> **ASSIGNMENT**: Copy out every record precisely.
[PROVIDED RECORDS Boundary: Start]
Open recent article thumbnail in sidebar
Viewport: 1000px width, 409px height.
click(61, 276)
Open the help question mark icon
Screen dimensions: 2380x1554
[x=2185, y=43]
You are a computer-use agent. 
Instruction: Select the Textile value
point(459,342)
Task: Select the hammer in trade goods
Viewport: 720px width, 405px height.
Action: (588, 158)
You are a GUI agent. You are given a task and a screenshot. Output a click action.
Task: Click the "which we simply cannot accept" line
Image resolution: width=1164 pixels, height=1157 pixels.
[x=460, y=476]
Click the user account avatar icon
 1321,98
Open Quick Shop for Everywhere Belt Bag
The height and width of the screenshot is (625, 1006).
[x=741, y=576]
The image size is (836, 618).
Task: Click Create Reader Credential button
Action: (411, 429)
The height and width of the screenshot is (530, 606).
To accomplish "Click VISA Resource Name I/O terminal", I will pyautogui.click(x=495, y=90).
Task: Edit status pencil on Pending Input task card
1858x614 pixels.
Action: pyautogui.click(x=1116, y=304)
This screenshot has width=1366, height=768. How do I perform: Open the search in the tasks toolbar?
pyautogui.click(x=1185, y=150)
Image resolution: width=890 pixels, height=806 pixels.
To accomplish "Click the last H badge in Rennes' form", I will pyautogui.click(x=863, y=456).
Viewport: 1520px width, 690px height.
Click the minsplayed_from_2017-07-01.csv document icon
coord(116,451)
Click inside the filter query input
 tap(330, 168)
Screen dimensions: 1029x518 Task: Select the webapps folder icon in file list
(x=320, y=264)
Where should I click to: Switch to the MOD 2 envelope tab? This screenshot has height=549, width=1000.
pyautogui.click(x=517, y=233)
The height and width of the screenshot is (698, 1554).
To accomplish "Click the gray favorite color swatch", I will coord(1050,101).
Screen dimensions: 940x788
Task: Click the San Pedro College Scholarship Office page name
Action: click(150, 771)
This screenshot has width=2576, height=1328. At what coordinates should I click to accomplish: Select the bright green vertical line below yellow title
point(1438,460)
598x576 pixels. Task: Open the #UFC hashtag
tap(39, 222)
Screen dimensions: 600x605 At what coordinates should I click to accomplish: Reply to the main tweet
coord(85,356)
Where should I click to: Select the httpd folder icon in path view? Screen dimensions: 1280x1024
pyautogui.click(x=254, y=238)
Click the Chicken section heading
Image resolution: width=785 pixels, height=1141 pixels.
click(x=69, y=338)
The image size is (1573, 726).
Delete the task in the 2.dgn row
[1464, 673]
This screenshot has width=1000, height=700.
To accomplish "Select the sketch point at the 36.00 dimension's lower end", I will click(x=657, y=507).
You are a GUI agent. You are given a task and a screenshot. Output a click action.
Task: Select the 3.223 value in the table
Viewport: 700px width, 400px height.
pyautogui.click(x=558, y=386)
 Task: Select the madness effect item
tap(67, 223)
[PROVIDED RECORDS Boundary: End]
> **RESPONSE TO THE TASK**:
Open recent article thumbnail in sidebar
Viewport: 1000px width, 409px height.
click(61, 276)
Open the help question mark icon
Screen dimensions: 2380x1554
[x=2185, y=43]
You are a computer-use agent. 
Instruction: Select the Textile value
point(459,342)
Task: Select the hammer in trade goods
Viewport: 720px width, 405px height.
Action: (588, 158)
You are a GUI agent. You are given a task and a screenshot. Output a click action.
Task: Click the "which we simply cannot accept" line
Image resolution: width=1164 pixels, height=1157 pixels.
[x=460, y=476]
Click the user account avatar icon
 1321,98
Open Quick Shop for Everywhere Belt Bag
The height and width of the screenshot is (625, 1006).
[x=741, y=576]
The image size is (836, 618).
Task: Click Create Reader Credential button
Action: (411, 429)
The height and width of the screenshot is (530, 606).
To accomplish "Click VISA Resource Name I/O terminal", I will pyautogui.click(x=495, y=90).
Task: Edit status pencil on Pending Input task card
1858x614 pixels.
Action: pyautogui.click(x=1116, y=304)
This screenshot has width=1366, height=768. How do I perform: Open the search in the tasks toolbar?
pyautogui.click(x=1185, y=150)
Image resolution: width=890 pixels, height=806 pixels.
To accomplish "Click the last H badge in Rennes' form", I will pyautogui.click(x=863, y=456).
Viewport: 1520px width, 690px height.
Click the minsplayed_from_2017-07-01.csv document icon
coord(116,451)
Click inside the filter query input
 tap(330, 168)
Screen dimensions: 1029x518 Task: Select the webapps folder icon in file list
(x=320, y=264)
Where should I click to: Switch to the MOD 2 envelope tab? This screenshot has height=549, width=1000.
pyautogui.click(x=517, y=233)
The height and width of the screenshot is (698, 1554).
To accomplish "Click the gray favorite color swatch", I will coord(1050,101).
Screen dimensions: 940x788
Task: Click the San Pedro College Scholarship Office page name
Action: click(150, 771)
This screenshot has width=2576, height=1328. At what coordinates should I click to accomplish: Select the bright green vertical line below yellow title
point(1438,460)
598x576 pixels. Task: Open the #UFC hashtag
tap(39, 222)
Screen dimensions: 600x605 At what coordinates should I click to accomplish: Reply to the main tweet
coord(85,356)
Where should I click to: Select the httpd folder icon in path view? Screen dimensions: 1280x1024
pyautogui.click(x=254, y=238)
Click the Chicken section heading
Image resolution: width=785 pixels, height=1141 pixels.
click(x=69, y=338)
The image size is (1573, 726).
Delete the task in the 2.dgn row
[1464, 673]
This screenshot has width=1000, height=700.
To accomplish "Select the sketch point at the 36.00 dimension's lower end", I will click(x=657, y=507).
You are a GUI agent. You are given a task and a screenshot. Output a click action.
Task: Select the 3.223 value in the table
Viewport: 700px width, 400px height.
pyautogui.click(x=558, y=386)
 Task: Select the madness effect item
tap(67, 223)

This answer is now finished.